無人ロケット1回で200億、人を打ち上げるとなると1回で600億、その割に有人飛行での科学的成果が見られていないんです。地球上に解決すべき問題が山積みなのに、そんなことにお金を使うのはどうかとわたしは思うわけです。」
このコメンテーターが言うことは事実なのだが、この発言を聞いた視聴者が宇宙開発を軽視するようになるのは、JAXA(ジャクサ:宇宙航空研究開発機構)としては困る。はたしてこのコメンテーターにどう反論すべきかという課題が宇宙飛行士選抜試験で勝ち抜いてきた志願者たちに出される。
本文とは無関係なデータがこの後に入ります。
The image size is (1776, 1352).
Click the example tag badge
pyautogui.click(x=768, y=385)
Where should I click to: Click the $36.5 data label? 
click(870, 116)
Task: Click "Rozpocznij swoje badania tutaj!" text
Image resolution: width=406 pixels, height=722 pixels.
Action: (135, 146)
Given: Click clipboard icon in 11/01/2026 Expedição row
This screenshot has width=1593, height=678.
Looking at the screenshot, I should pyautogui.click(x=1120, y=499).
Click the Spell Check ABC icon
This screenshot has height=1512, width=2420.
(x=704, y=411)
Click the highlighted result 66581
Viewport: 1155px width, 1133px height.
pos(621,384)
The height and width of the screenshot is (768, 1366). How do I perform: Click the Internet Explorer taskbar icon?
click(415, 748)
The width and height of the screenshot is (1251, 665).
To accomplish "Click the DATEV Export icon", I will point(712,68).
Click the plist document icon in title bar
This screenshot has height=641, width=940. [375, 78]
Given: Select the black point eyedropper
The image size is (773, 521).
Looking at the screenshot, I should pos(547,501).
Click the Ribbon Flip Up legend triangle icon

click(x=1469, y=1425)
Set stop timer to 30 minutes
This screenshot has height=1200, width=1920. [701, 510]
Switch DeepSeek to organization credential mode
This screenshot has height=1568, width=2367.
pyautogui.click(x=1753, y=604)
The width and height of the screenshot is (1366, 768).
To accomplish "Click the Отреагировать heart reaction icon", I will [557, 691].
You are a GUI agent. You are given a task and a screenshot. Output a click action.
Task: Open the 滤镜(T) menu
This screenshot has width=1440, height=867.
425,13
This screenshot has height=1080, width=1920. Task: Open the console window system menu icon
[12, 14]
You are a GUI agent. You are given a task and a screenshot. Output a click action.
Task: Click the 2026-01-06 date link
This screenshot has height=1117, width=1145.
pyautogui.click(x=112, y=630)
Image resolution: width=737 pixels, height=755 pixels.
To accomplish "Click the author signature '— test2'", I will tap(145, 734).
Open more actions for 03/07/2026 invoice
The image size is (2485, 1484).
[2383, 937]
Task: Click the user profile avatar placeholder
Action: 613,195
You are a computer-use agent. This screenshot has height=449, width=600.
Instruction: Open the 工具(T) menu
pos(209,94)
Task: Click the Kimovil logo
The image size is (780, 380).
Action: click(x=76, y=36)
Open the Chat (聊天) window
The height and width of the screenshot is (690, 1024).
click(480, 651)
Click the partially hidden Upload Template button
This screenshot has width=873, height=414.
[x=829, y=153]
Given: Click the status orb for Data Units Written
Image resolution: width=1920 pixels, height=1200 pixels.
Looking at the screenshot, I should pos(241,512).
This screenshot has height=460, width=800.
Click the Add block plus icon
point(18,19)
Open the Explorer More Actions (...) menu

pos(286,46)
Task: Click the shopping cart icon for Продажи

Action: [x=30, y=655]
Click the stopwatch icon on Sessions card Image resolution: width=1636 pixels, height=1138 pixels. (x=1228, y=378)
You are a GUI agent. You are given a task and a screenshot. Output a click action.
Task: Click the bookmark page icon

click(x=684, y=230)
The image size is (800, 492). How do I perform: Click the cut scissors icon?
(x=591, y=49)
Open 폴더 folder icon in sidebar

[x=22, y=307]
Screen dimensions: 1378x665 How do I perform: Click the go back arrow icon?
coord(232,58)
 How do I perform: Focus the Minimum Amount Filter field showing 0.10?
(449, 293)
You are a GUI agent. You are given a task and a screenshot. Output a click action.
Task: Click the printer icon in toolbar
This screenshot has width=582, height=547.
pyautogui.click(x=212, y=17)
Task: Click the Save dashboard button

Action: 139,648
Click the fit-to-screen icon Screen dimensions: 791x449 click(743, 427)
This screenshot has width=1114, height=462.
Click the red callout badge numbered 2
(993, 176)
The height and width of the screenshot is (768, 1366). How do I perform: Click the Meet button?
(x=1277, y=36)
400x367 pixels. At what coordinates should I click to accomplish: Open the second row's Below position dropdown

ここでアニメに、元宇宙飛行士の野口聡一氏が登場する。(主人公の回想場面。)
野口聡一のたとえ話、三次元アリ
地球上に環境、人種、経済、いろいろな問題があるのに、なぜ宇宙に行かなければいけないのか。
野口氏は、アリのたとえ話で、この問いに答えた。
アリの行列を思い浮かべて、自分がその中の一匹のアリだと想定する。
このアリたちは、直線の上を前か後にしか歩いたことのない「一次元アリ」である。
何かの拍子に線の上に石でも置かれたら最後、このアリたちは、それ以上、先には進めない。一次元アリにとって、これは世界の終わりを意味する。
そこに、前後だけでなく左右にも動ける「二次元アリ」がやってくる。
これ以上先には行けなくて立ち往生している一次元アリたちに向かって、「前か後にしか進めないなんて、誰がそんなこと決めたんだ?」と、直線の道をそれて、石をぐるっと迂回することができると教えてくれる。
一次元アリたちは二次元アリに従い、また先に進めるようになる。
ところが今度はアリたちは、横に延々と続く壁にぶつかってしまう。
二次元アリも壁の向こうに行けない。
二次元アリにとっても世界の終わりだ。
そこに、上下にも進める「三次元アリ」がやってきて、壁を登って、壁の向こう側に行けることを教えてくれる。
アリたちの世界はまた続く・・・。
アニメの野口聡一氏のいわんとするのは、上から見たり、下から見たりする、つまり別の視点から見ることが新しい解決策につながる。宇宙に人間が行くことは、たんに遠くの星に行くということではなく、新しい視点で地球の問題を見ることだということだった。
アニメの野口氏は言っていなかったが、宇宙飛行士は三次元アリの中でも羽がついて飛べる特別なアリだともいえる。
シンプルながら、いろいろ連想をかきたてられるたとえ話だと思う。
自分は何次元アリか
さて、自分は何次元アリだろう?
わたしについて言うと、現実的なところでは、外国暮らしをしながら、日本人の自分が「一次元アリ」だったことに気づくことは多い。
日本人としての常識を守り、直線の道からはみ出さないように気をつけながらきっちり歩いていて、ふと周りを見ると、誰も線の上を歩いていない。「あ、右か左っていうのも有りなんだ!」「え、さらに上や下にも行っていいの?」という体験は無数にある。
仕事に関連していえば、自分が精神分析を受けたことで、多少なりとも「一次元アリ」を脱したと思えるし、「一次元アリ」の世界観の中で苦しんでいるクライエントと仕事をすることもある。
一次元アリの世界観で苦しんでいる人は、直線の道の、前か後ろにしか行けないと思い込んでいるので、障害物が置かれて直進できないとなると「世界の終わり」がやってくる。
道を外れて、右や左に進むこと、まして上や下にまで動いてもいいなんて想像もつかない。そんな想像をした瞬間に、こんな感じの人に叱られるのだ。
指を振りながら、正当論で責めてくるこの人に、「道は前後にしか続いていないわよ。まっすぐ前だけ見て進みなさい。それができないあなたは負け犬ね。」と断言されると、ぐうの音も出ない。
いうまでもなく、この人は、わたしたち自身の中にもいる。精神分析用語では超自我といわれる、自分の中の厳しい検閲機能である。(超自我については別ページで解説した。)
いちばん書きたかったことにまだたどりついていないのに、すっかり長くなってしまったので、ここでいったん終わろう。
余談だが、このコラムを書いているとき、日本語のわからない外国人夫がわたしのパソコンをのぞきこみ、上のコメンテーターを指差して、「あ、これ君にそっくり!」と言って通り過ぎて行った。